» Problem statement: Can you rewrite all of the following rows with "scissors" changed to "shears" and nothing else altered?
* START Stored data *
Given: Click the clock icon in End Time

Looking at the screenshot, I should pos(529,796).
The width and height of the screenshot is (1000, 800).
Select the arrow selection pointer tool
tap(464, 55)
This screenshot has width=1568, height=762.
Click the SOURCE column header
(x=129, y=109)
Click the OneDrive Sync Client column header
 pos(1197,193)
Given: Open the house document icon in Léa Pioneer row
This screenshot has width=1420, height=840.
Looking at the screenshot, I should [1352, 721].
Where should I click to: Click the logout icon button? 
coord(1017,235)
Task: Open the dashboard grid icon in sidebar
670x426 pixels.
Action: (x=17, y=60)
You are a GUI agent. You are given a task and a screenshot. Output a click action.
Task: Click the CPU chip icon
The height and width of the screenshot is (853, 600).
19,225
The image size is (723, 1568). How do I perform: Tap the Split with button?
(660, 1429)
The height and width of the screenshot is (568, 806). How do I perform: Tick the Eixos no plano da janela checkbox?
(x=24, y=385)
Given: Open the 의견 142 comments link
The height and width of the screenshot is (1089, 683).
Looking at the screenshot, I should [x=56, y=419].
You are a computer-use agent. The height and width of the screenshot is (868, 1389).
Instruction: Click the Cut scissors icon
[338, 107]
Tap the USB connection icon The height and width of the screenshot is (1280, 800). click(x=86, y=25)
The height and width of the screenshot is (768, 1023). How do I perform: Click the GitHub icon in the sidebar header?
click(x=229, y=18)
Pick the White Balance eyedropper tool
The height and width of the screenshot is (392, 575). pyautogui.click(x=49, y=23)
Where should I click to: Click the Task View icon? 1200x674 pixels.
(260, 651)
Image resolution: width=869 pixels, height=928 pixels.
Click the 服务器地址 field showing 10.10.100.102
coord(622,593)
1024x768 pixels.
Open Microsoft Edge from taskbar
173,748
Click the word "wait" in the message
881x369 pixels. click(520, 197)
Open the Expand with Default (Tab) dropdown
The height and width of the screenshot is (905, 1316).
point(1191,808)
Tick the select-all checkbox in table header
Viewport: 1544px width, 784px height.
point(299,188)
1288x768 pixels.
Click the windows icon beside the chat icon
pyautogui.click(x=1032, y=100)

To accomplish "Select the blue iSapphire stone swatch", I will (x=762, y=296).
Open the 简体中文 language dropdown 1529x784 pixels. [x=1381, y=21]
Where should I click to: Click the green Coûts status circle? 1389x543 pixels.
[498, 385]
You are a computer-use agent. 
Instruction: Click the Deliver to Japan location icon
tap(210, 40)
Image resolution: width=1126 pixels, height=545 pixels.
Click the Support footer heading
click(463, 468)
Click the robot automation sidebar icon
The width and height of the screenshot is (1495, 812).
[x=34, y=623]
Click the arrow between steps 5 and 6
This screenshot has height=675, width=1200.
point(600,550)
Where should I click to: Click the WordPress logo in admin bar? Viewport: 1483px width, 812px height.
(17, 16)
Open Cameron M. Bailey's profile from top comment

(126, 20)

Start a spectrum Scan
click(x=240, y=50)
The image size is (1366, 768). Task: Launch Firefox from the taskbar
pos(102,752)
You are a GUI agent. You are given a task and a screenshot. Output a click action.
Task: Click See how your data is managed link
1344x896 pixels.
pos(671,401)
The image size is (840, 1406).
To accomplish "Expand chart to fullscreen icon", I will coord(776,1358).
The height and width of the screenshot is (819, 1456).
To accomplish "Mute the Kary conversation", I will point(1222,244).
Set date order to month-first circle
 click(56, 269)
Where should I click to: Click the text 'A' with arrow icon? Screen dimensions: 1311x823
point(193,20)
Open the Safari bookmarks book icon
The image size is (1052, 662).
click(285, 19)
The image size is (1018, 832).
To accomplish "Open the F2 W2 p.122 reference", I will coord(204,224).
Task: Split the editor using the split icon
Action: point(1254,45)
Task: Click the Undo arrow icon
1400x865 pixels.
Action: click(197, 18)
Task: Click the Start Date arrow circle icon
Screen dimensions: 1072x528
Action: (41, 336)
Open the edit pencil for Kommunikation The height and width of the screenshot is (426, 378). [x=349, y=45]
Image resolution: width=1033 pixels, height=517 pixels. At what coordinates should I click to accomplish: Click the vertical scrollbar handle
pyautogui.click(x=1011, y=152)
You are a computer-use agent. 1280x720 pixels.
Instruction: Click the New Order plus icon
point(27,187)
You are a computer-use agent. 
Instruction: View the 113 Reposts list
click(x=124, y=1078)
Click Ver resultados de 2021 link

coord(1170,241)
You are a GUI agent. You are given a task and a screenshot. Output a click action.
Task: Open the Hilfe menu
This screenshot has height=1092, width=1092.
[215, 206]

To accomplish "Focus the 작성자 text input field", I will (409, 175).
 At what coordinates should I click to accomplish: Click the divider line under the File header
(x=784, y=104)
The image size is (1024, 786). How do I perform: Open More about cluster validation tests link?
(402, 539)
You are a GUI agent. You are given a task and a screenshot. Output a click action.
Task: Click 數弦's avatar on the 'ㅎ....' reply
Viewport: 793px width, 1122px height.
* END Stored data *
» Answer to the task:
Given: Click the clock icon in End Time

Looking at the screenshot, I should pos(529,796).
The width and height of the screenshot is (1000, 800).
Select the arrow selection pointer tool
tap(464, 55)
This screenshot has width=1568, height=762.
Click the SOURCE column header
(x=129, y=109)
Click the OneDrive Sync Client column header
 pos(1197,193)
Given: Open the house document icon in Léa Pioneer row
This screenshot has width=1420, height=840.
Looking at the screenshot, I should [1352, 721].
Where should I click to: Click the logout icon button? 
coord(1017,235)
Task: Open the dashboard grid icon in sidebar
670x426 pixels.
Action: (x=17, y=60)
You are a GUI agent. You are given a task and a screenshot. Output a click action.
Task: Click the CPU chip icon
The height and width of the screenshot is (853, 600).
19,225
The image size is (723, 1568). How do I perform: Tap the Split with button?
(660, 1429)
The height and width of the screenshot is (568, 806). How do I perform: Tick the Eixos no plano da janela checkbox?
(x=24, y=385)
Given: Open the 의견 142 comments link
The height and width of the screenshot is (1089, 683).
Looking at the screenshot, I should [x=56, y=419].
You are a computer-use agent. The height and width of the screenshot is (868, 1389).
Instruction: Click the Cut shears icon
[338, 107]
Tap the USB connection icon The height and width of the screenshot is (1280, 800). click(x=86, y=25)
The height and width of the screenshot is (768, 1023). How do I perform: Click the GitHub icon in the sidebar header?
click(x=229, y=18)
Pick the White Balance eyedropper tool
The height and width of the screenshot is (392, 575). pyautogui.click(x=49, y=23)
Where should I click to: Click the Task View icon? 1200x674 pixels.
(260, 651)
Image resolution: width=869 pixels, height=928 pixels.
Click the 服务器地址 field showing 10.10.100.102
coord(622,593)
1024x768 pixels.
Open Microsoft Edge from taskbar
173,748
Click the word "wait" in the message
881x369 pixels. click(520, 197)
Open the Expand with Default (Tab) dropdown
The height and width of the screenshot is (905, 1316).
point(1191,808)
Tick the select-all checkbox in table header
Viewport: 1544px width, 784px height.
point(299,188)
1288x768 pixels.
Click the windows icon beside the chat icon
pyautogui.click(x=1032, y=100)

To accomplish "Select the blue iSapphire stone swatch", I will (x=762, y=296).
Open the 简体中文 language dropdown 1529x784 pixels. [x=1381, y=21]
Where should I click to: Click the green Coûts status circle? 1389x543 pixels.
[498, 385]
You are a computer-use agent. 
Instruction: Click the Deliver to Japan location icon
tap(210, 40)
Image resolution: width=1126 pixels, height=545 pixels.
Click the Support footer heading
click(463, 468)
Click the robot automation sidebar icon
The width and height of the screenshot is (1495, 812).
[x=34, y=623]
Click the arrow between steps 5 and 6
This screenshot has height=675, width=1200.
point(600,550)
Where should I click to: Click the WordPress logo in admin bar? Viewport: 1483px width, 812px height.
(17, 16)
Open Cameron M. Bailey's profile from top comment

(126, 20)

Start a spectrum Scan
click(x=240, y=50)
The image size is (1366, 768). Task: Launch Firefox from the taskbar
pos(102,752)
You are a GUI agent. You are given a task and a screenshot. Output a click action.
Task: Click See how your data is managed link
1344x896 pixels.
pos(671,401)
The image size is (840, 1406).
To accomplish "Expand chart to fullscreen icon", I will coord(776,1358).
The height and width of the screenshot is (819, 1456).
To accomplish "Mute the Kary conversation", I will point(1222,244).
Set date order to month-first circle
 click(56, 269)
Where should I click to: Click the text 'A' with arrow icon? Screen dimensions: 1311x823
point(193,20)
Open the Safari bookmarks book icon
The image size is (1052, 662).
click(285, 19)
The image size is (1018, 832).
To accomplish "Open the F2 W2 p.122 reference", I will coord(204,224).
Task: Split the editor using the split icon
Action: point(1254,45)
Task: Click the Undo arrow icon
1400x865 pixels.
Action: click(197, 18)
Task: Click the Start Date arrow circle icon
Screen dimensions: 1072x528
Action: (41, 336)
Open the edit pencil for Kommunikation The height and width of the screenshot is (426, 378). [x=349, y=45]
Image resolution: width=1033 pixels, height=517 pixels. At what coordinates should I click to accomplish: Click the vertical scrollbar handle
pyautogui.click(x=1011, y=152)
You are a computer-use agent. 1280x720 pixels.
Instruction: Click the New Order plus icon
point(27,187)
You are a computer-use agent. 
Instruction: View the 113 Reposts list
click(x=124, y=1078)
Click Ver resultados de 2021 link

coord(1170,241)
You are a GUI agent. You are given a task and a screenshot. Output a click action.
Task: Open the Hilfe menu
This screenshot has height=1092, width=1092.
[215, 206]

To accomplish "Focus the 작성자 text input field", I will (409, 175).
 At what coordinates should I click to accomplish: Click the divider line under the File header
(x=784, y=104)
The image size is (1024, 786). How do I perform: Open More about cluster validation tests link?
(402, 539)
You are a GUI agent. You are given a task and a screenshot. Output a click action.
Task: Click 數弦's avatar on the 'ㅎ....' reply
Viewport: 793px width, 1122px height.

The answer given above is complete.